- _Reading text_:
···

I saw a ‘bee’ hovering over our flowers and thought that it might have been a native bee because it didn’t look like a honey bee - I have been trying to attract the native bees with safe places to nest etc. However as it turns out this little creature was a Hoverfly. It was hovering! Don't be fooled bees hover too but there are differences between bees and flies that help you identify them - if you can get close enough!  I put a pic of both a honey bee and a hoverfly below to show you.


This is a Hoverfly. They have huge round eyes whereas the bees’ are more slit-like. And Hoverflies have short antennae but their 2 wings are longer than their bodies. 


You can’t see the bee’s eyes because he has his head buried in the flower so you’ll just have to trust me. But you can see that his wings (they have 4) are shorter than his body. Bees have very furry bodies but the Hoverflies are smoother except for a cute little ruff of hairs around their necks.

···

- _Data shown_:
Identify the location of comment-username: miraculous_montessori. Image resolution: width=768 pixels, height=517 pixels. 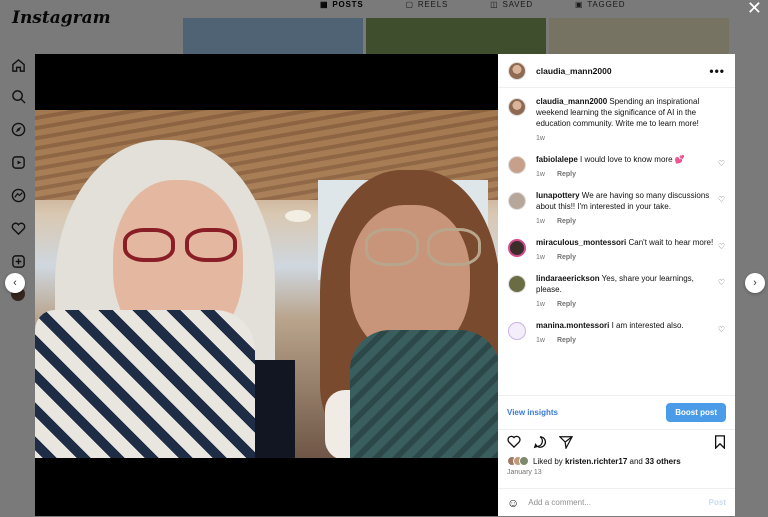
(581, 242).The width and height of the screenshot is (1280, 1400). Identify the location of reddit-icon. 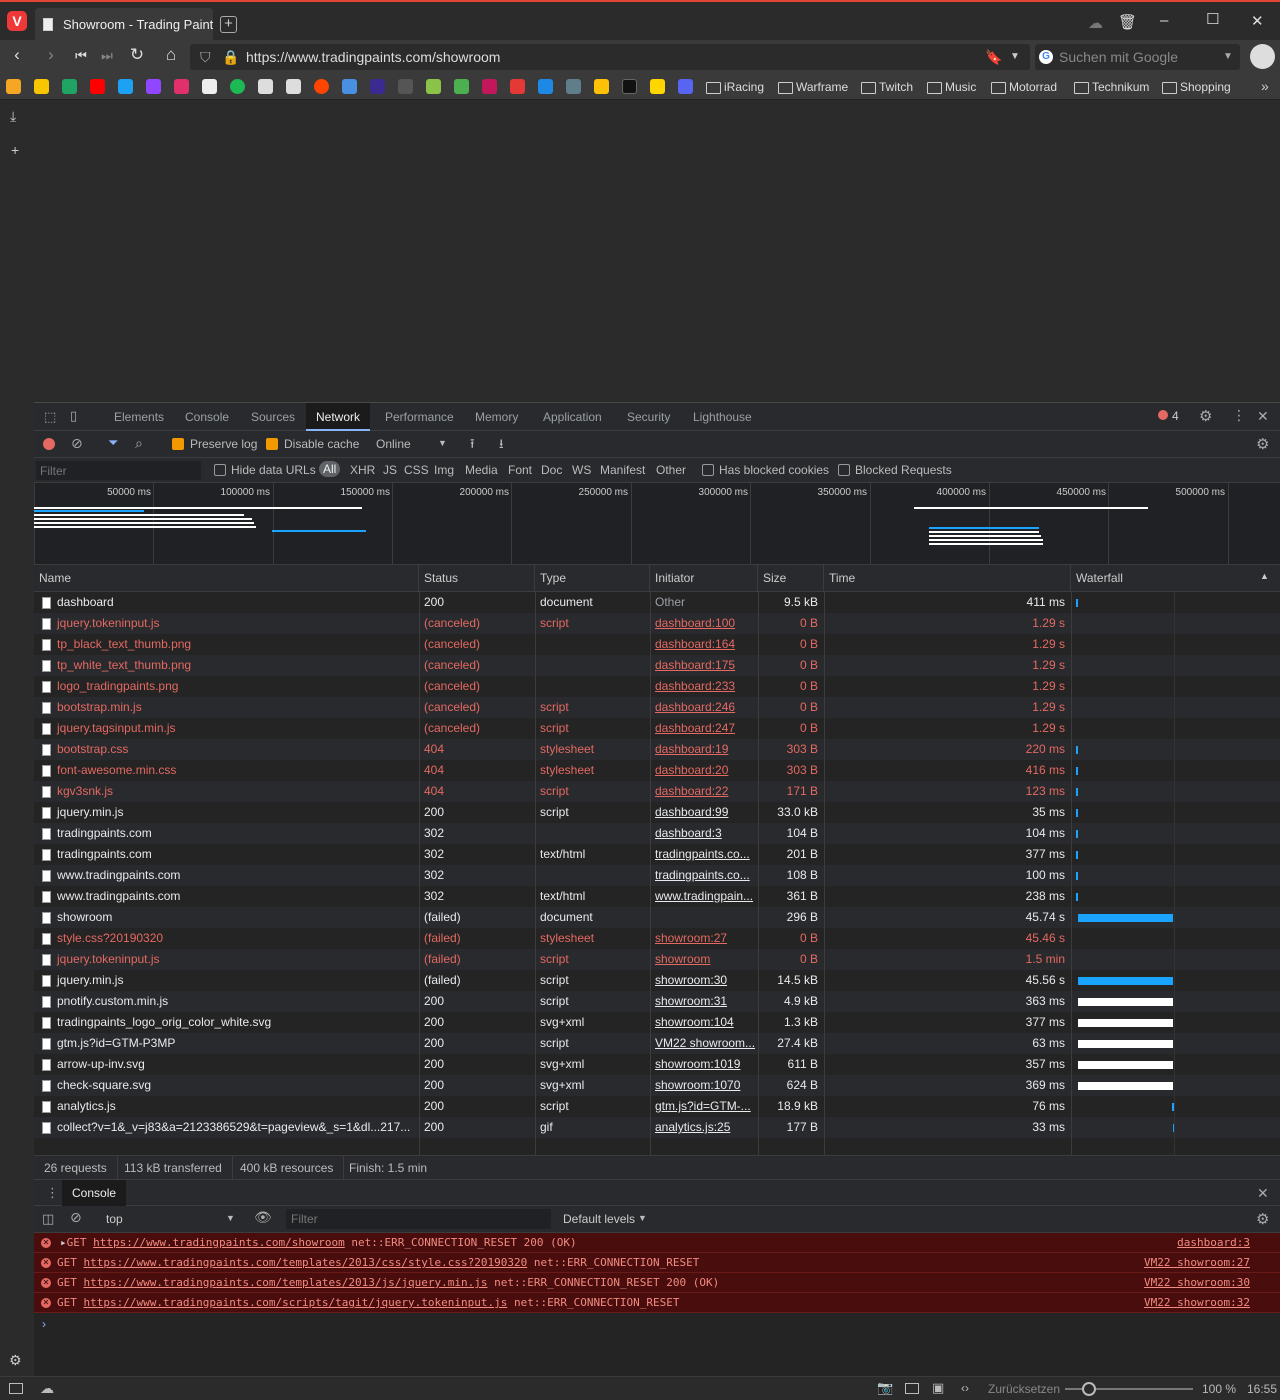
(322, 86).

···

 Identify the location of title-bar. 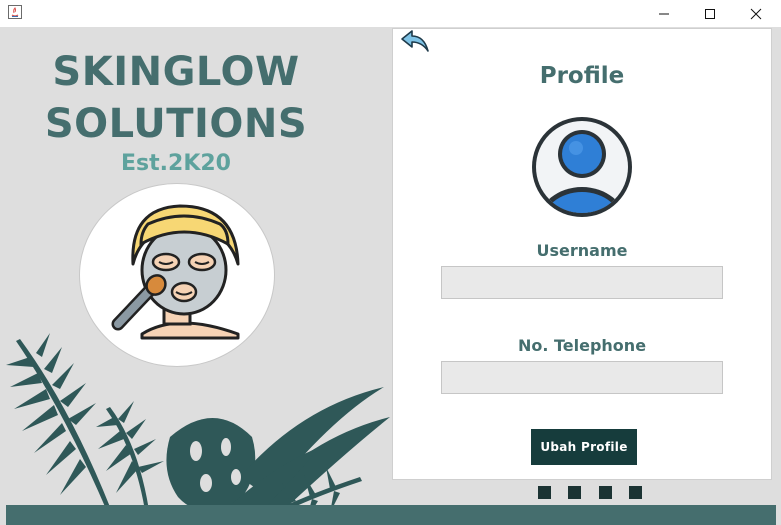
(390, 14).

···

- _Try it_:
Revise the hoverfly passage above from "You can’t see" to "around their necks.", replacing "furry" with "fuzzy".

- _Answer box_:
You can’t see the bee’s eyes because he has his head buried in the flower so you’ll just have to trust me. But you can see that his wings (they have 4) are shorter than his body. Bees have very fuzzy bodies but the Hoverflies are smoother except for a cute little ruff of hairs around their necks.